#### SOURCE TEXT
This regulation has been published on March 27, 2015 and entered into force on April 16, 2015.

2.

Key information

official title

Regulation (EU) 2015/478 of the European Parliament and of the Council of 11 March 2015 on common rules for imports (codification)
 
Legal instrument Regulation
Number legal act Regulation 2015/478
Original proposal COM(2014)321 EN
CELEX number i 32015R0478

3.

Key dates

Document 11-03-2015
Publication in Official Journal 27-03-2015; OJ L 83 p. 16-33
Effect 16-04-2015; Entry into force Date pub. +20 See Art 27
End of validity 31-12-9999

4.

Legislative text

27.3.2015   

EN

Official Journal of the European Union

L 83/16

 

REGULATION (EU) 2015/478 OF THE EUROPEAN PARLIAMENT AND OF THE COUNCIL

of 11 March 2015

on common rules for imports

(codification)

THE EUROPEAN PARLIAMENT AND THE COUNCIL OF THE EUROPEAN UNION,

Having regard to the Treaty on the Functioning of the European Union, and in particular Article 207(2) thereof,

Having regard to the proposal from the European Commission,

After transmission of the draft legislative act to the national parliaments,

Having regard to the opinion of the European Economic and Social Committee (1),

Acting in accordance with the ordinary legislative procedure (2),

Whereas:

 

(1)

Council Regulation (EC) No 260/2009 (3) has been substantially amended (4). In the interests of clarity and rationality, that Regulation should be codified.

 

(2)

The common commercial policy should be based on uniform principles.

 

(3)

The European Community concluded the Agreement establishing the World Trade Organization (‘WTO’). Annex 1A to that Agreement contains, inter alia, the General Agreement on Tariffs and Trade 1994 (‘GATT 1994’) and an Agreement on Safeguards.

 

(4)

The Agreement on Safeguards meets the need to clarify and reinforce the disciplines of GATT 1994, and specifically those of Article XIX. That Agreement requires the elimination of safeguard measures which escape those rules, such as voluntary export restraints, orderly marketing arrangements and any other similar import or export arrangements.

 

(5)

The Agreement on Safeguards also covers coal and steel products. The common rules for imports, especially as regards safeguard measures, therefore also apply to those products without prejudice to any possible measures to apply an agreement specifically concerning coal and steel products.

 

(6)

The textile products covered by Council Regulation (EC) No 517/94 (5) are subject to special treatment at Union and international level. They should therefore be excluded from the scope of this Regulation.

 

(7)

The Commission should be informed by the Member States of any danger created by trends in imports which might call for Union surveillance or the application of safeguard measures.

 

(8)
########
:: EXERCISE TASKS ::
#1 In the text of Regulation (EU) 2015/478, rewrite the paragraph beginning "The Agreement on Safeguards meets the need" as a short list that keeps its main facts.
#2 According to the text of Regulation (EU) 2015/478, which earlier Council regulation does it codify?
#### INFORMATION PROVIDED
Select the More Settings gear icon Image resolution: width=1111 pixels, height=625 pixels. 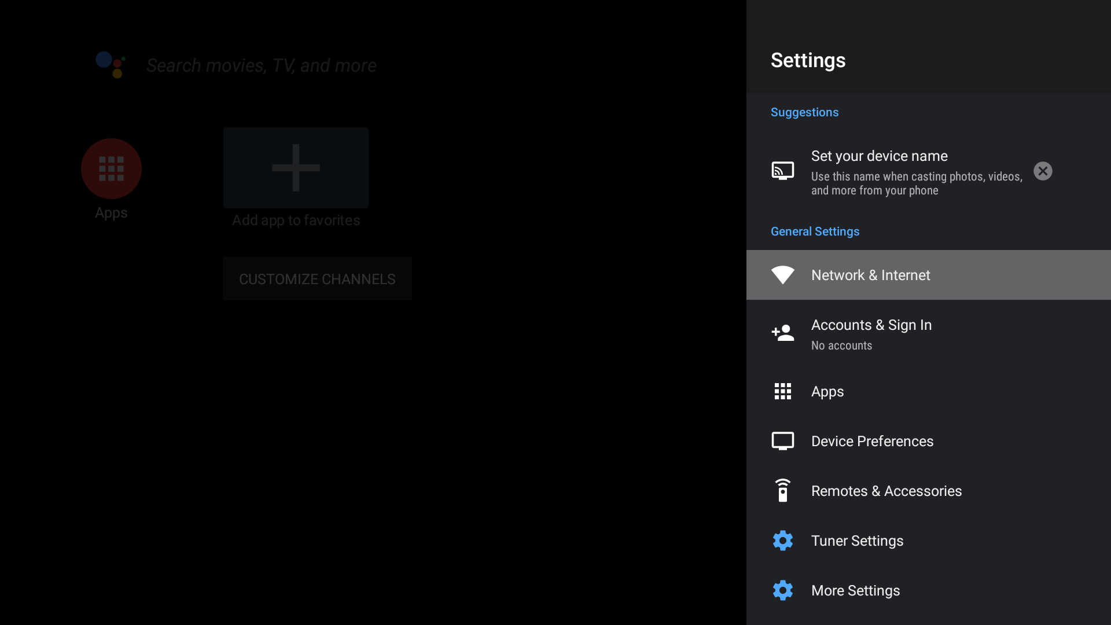pyautogui.click(x=782, y=590)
########
:: SOLUTIONS FOR EACH TASK ::
#1
- The Agreement on Safeguards clarifies and reinforces the disciplines of GATT 1994, particularly Article XIX.
- It requires the elimination of safeguard measures that escape those rules.
- Such measures include voluntary export restraints, orderly marketing arrangements and other similar import or export arrangements.

#2 Council Regulation (EC) No 260/2009.